Sigh. A push_try can be adding something to an array based queue that is full, failed! A pop_try can be trying to pop from an empty condition, failed! They are generic and will work with lock-free stacks and queues.
On 8/20/2025 11:53 AM, Chris M. Thomasson wrote:
On 8/20/2025 9:25 AM, Bonita Montero wrote:
Am 19.08.2025 um 22:42 schrieb Chris M. Thomasson:
Bare bones for an API of such things:
push
push_try
pop
pop_try
Show me any currently used implementation that has push_try or pop_try.
That doesn't make sense to me. If you want to tell another thread with
an item sth. you want to do that for sure.
Sigh. A push_try can be adding something to an array based queue that
is full, failed! A pop_try can be trying to pop from an empty
condition, failed! They are generic and will work with lock-free
stacks and queues.
An example of how they are generic enough to use means, say there is a
node based stack or queue. The push_try would never fail because the
thread already has a node to push. pop_try is just natural to them
already. So, the bare bones base api is push/pop_try(). Imvho, that is
good enough for lock-free queues and stacks. The *_try aspect means that
pop and push (the waiting versions) can be implemented using an
eventcount as its predicates. Humm, perhaps pop_wait and push_wait would
be better names? Humm... ;^)
On 8/19/25 16:34, Chris M. Thomasson wrote:
On 8/19/2025 8:02 AM, jseigh wrote:
On 8/18/25 18:54, Chris M. Thomasson wrote:
On 8/18/2025 3:04 PM, jseigh wrote:
Hints on the concurrent stack vs. concurrent queue. It's not one
is LIFO
and the other FIFO.
Well, details matter here. Are we talking about spsc, mpsc, spmc, or
mpmc? A concurrent stack can be using single word exchange and cas,
a queue might use DWCAS and a dummy node, ect... Are we talking
about node based or array based?

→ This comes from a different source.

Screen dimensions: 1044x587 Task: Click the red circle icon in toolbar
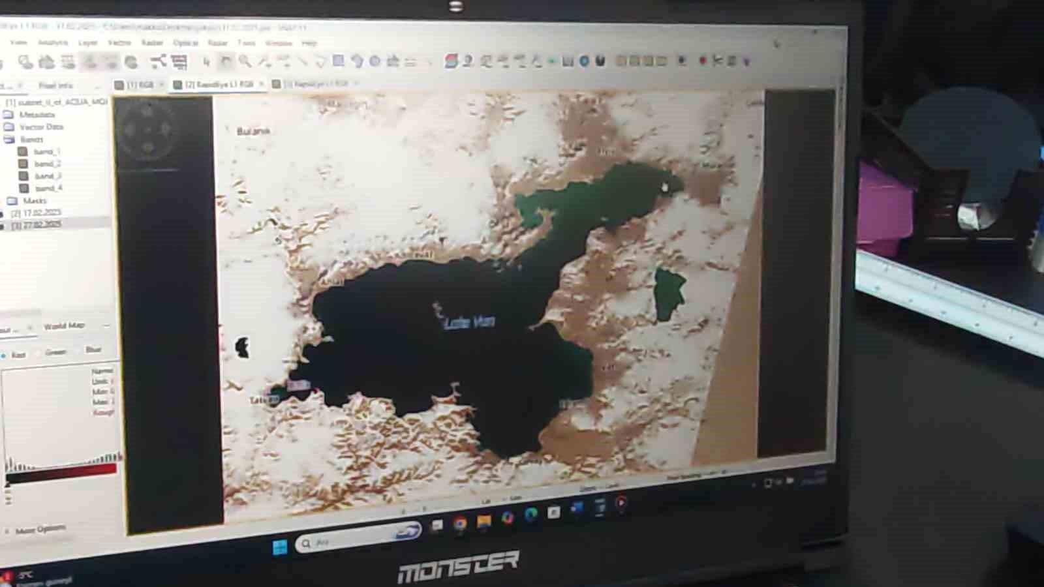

We can have queues that are all
implemented in different ways, it depends on how they are meant to
be used...
Whatever would be equivalent to Java's ConcurrentQueue interface.
Semantics for that and not specific to any implementation thereof.
Please excuse my ignorance, not a Java guy (I don't like it), but
implementing the following interfaces?
IProducerConsumerCollection
IEnumerable
IReadOnlyCollection
ICollection
GetEnumerator is an interesting one, needs a garbage collector, proxy
collection, RCU.
TryPeek?
Well... Yeah, being forced to implement all of that would make a slow
queue?
It's as if the API basically forces one to make sub optimal queues?
Basically, yes.
BTW, the answer to the difference between concurrent queue and
concurrent stack is forward progress guarantees.
If you put something on a queue, the likelihood of it being
dequeued increases w/ each dequeue operation on that queue.
No such guarantee with stacks.
If you make assumptions like the dequeue try rate is always
greater than than the enqueue rate then you could sort of
use a stack as a concurrent channel.
The thing with LIFO vs FIFO is with a parallel or sharded
queue you may not be able to see FIFO behavior even in
a single threaded environment depending on the implementation.